L’AQUILA. «A seguito del report del primo febbraio 2016 nel quale erano solo 54 le ditte che avevano fatto richiesta del tesserino identificativo geolocalizzabile per i loro addetti, per un totale di 420 badge rilasciati, si è registrato un positivo e corposo incremento delle richieste». A dichiararlo è l'assessore comunale alla Ricostruzione,Pietro Di Stefano.

«Al 31 marzo 2016 i badge emessi sono 1.333, dei quali 1006 sono lavoratori italiani (75,47%) e 327 sono quelli stranieri (24,53%)», continua Di Stefano, «il report allegato evidenzia anche una suddivisione per regioni di provenienza dei lavoratori italiani e una suddivisione per nazionalità di provenienza di quelli di altra origine. Questi dati, insieme ad altri, quali ditta di appartenenza e cantieri attivi, ci permettono di monitorare i flussi di manodopera impiegata nel Comune dell'Aquila e sono riferiti sia alle ditte principali che a quelle subappaltatrici, oltre che ai fornitori di cantiere. Questa attività di screening, unico esempio in Italia in queste proporzioni è tesa a mantenere alto il livello di sicurezza nei cantieri, a prevenire e sconfiggere il lavoro nero e lo sfruttamento che ne deriva e a far sì che L'Aquila si attesti a livello nazionale come esempio di ricostruzione virtuosa. Ricordo che i dati in nostro possesso sono inviati regolarmente in Prefettura.

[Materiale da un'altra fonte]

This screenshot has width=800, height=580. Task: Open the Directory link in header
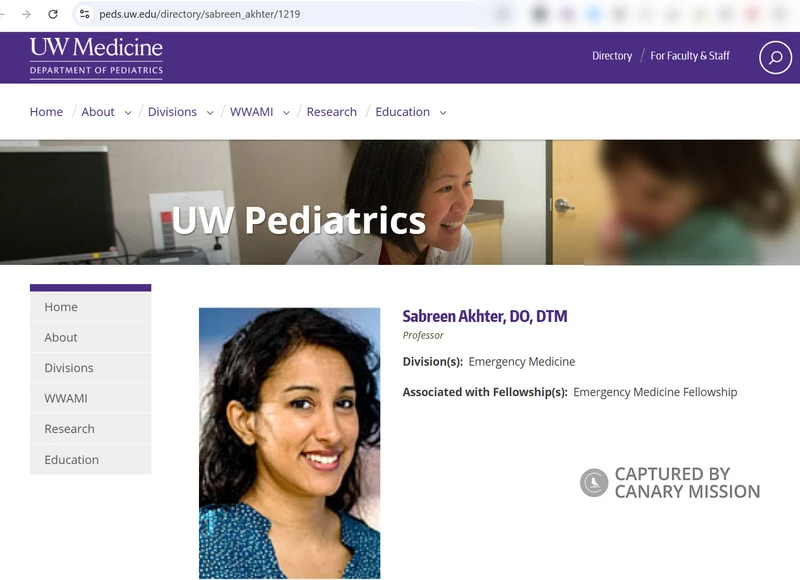(612, 56)
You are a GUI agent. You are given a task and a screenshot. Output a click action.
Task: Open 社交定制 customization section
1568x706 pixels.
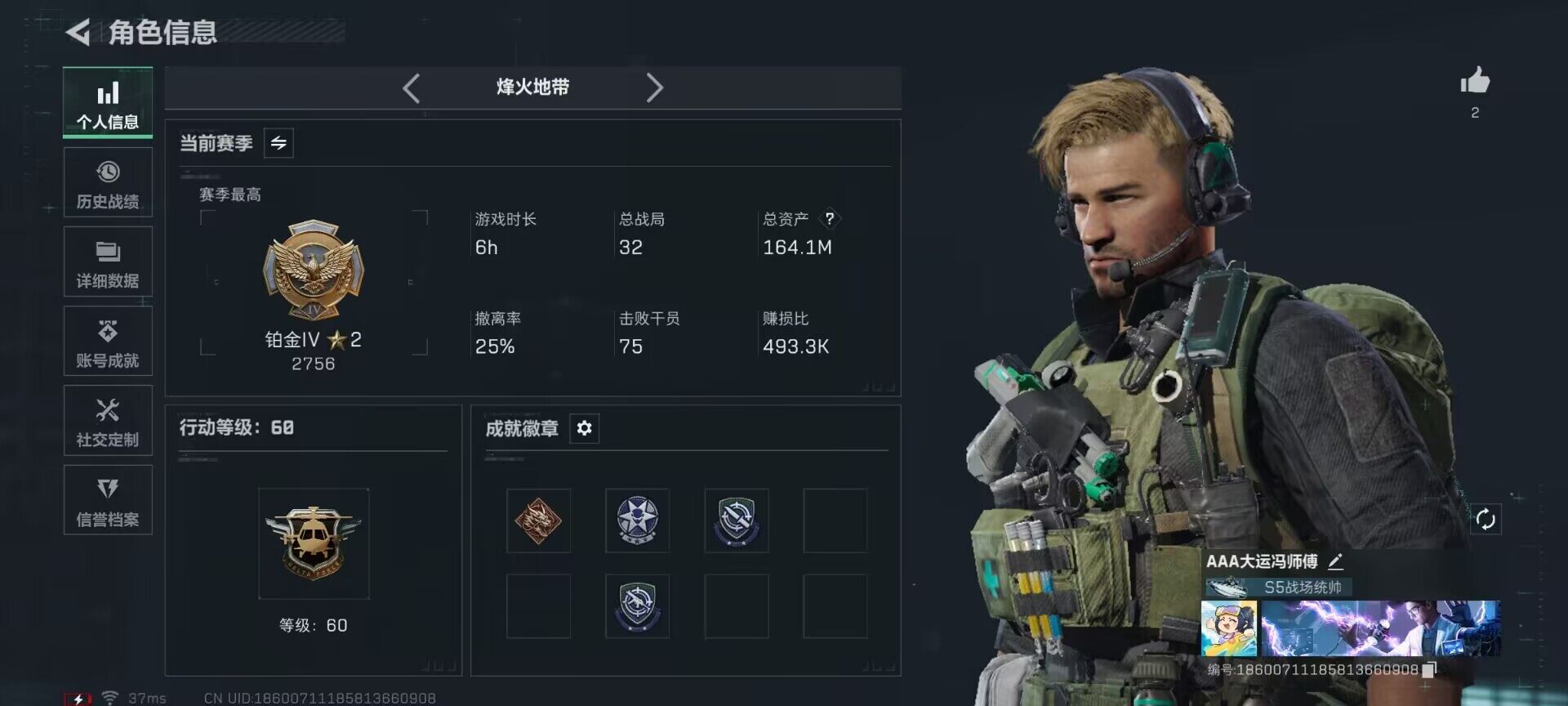point(108,420)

Invito pertanto tutte le ditte operanti nel nostro territorio a dotarsi dei badge per i propri addetti perché questa attività segni una nota di progresso e civiltà nella nostra ricostruzione», conclude l’assessore che in tal modo replica alla denuncia della Cisl sulle irregolarità delle posizioni di molti operai impegnati nei cantieri.